Assignment
From the line that contains "Viewport: 627px width, 297px height." to the final line below, both included, print each line exactly and skip the pictures.

Dataset content

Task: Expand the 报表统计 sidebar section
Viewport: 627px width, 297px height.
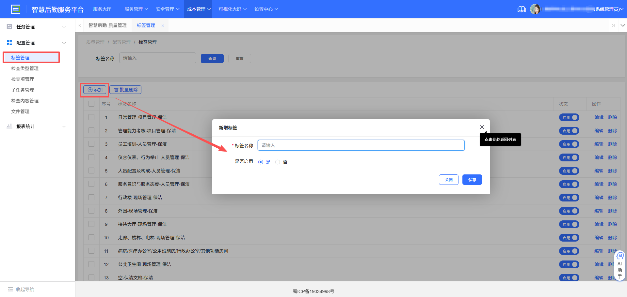Action: pyautogui.click(x=64, y=126)
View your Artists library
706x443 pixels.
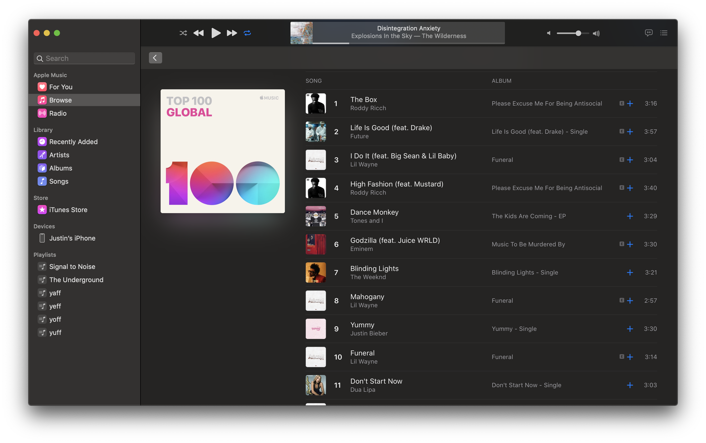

Exercise solution
Viewport: 627px width, 297px height.
Action: pyautogui.click(x=64, y=126)
View your Artists library
706x443 pixels.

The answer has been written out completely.